By Amber Dawn Orton
Whether or not your training for a show, dieting for a vacation, or starring at men in tight football pants, most people admire strong, muscular, "hard" glutes. Having nice glutes has been an area of focus for both men and woman but this has been recently amplified by the focus put on this specific area in women's bodybuilding, primarily- bikini competitions. You may have heard the term "glute-hammie-tie-in" once or twice before which is just the new popular way to describe the area where the glutes meet the hamstrings. This can be one of the toughest places for a women to not only build muscle but also to burn fat from, making it a very challenging area to "bring in" to a show, and is often the determining factor between a top athlete and an amateur.
So whats the secret to glute training?

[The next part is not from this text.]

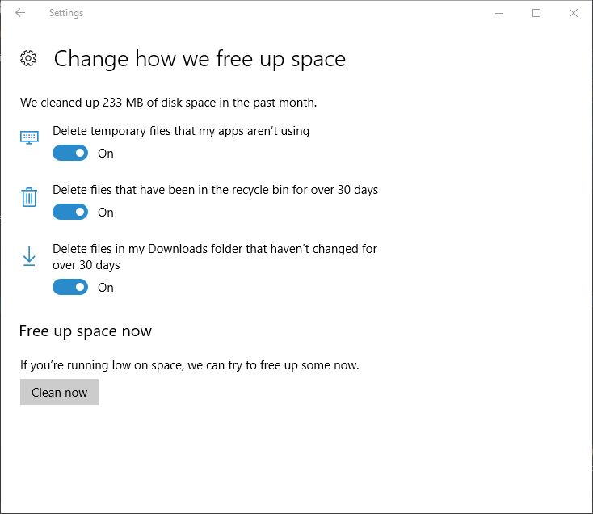Click the "Free up space now" heading
The image size is (593, 514).
(86, 331)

Honestly I don't believe their is one "secret" method to developing nice glutes. But I will explain what I have found works for me...
The first thing one must understand when focusing development on any particular part of the body is that everyone bio mechanical make-up is different. Meaning a certain exercise may engage one muscle over another for one individual versus another individual. For example, I rarely get sore in my glute tissues from heavy squats. However, I ALWAYS get sore in my glute tissues from heavy weighted walking lunges. Others may feel heavy weighted walking lunges more in their quad tissue than their glute tissue, but again, this comes down to your bio mechanics and what muscle is easier actively engaged within certain exercises. That being said, start to pay attention to where you actively feel muscle engagement while implementing your next glute focused leg day. Over time you will begin to understand which exercises are best for your specific build.
Now there are some exercises I truthfully believe are the best for building the glutes regardless of who you are, but that does not mean you do not need a combination of these or more exercises to really target all aspects of each of the glute muscles. I do think different angles of weighted kick backs, weighted versions of split squats, weighted lunges, plea style leg presses, weighted step ups, and different versions of deadlifts are very beneficial to developing all angles of the glute tissue. However, for optimal glute development - what you shouldn't forget about is the unweighted movements that should be implemented along with these basic weighted movements. Its actually been proven that most individual's glutes contract harder during body weight glute activation exercises than from one-rep max squats and deadlifts, so I will often times superset my weighted movements with an unweighted movement to force more blood flow into the glute muscle and therefor help with muscle engagement and growth. For example, I may superset heavy weighted smith machine donkey kicks with body-weighted hip thrusters or even body-weighted deep squats. And don't forget, with glute focus you should always sit back as much as possible when you squat and push through your heels.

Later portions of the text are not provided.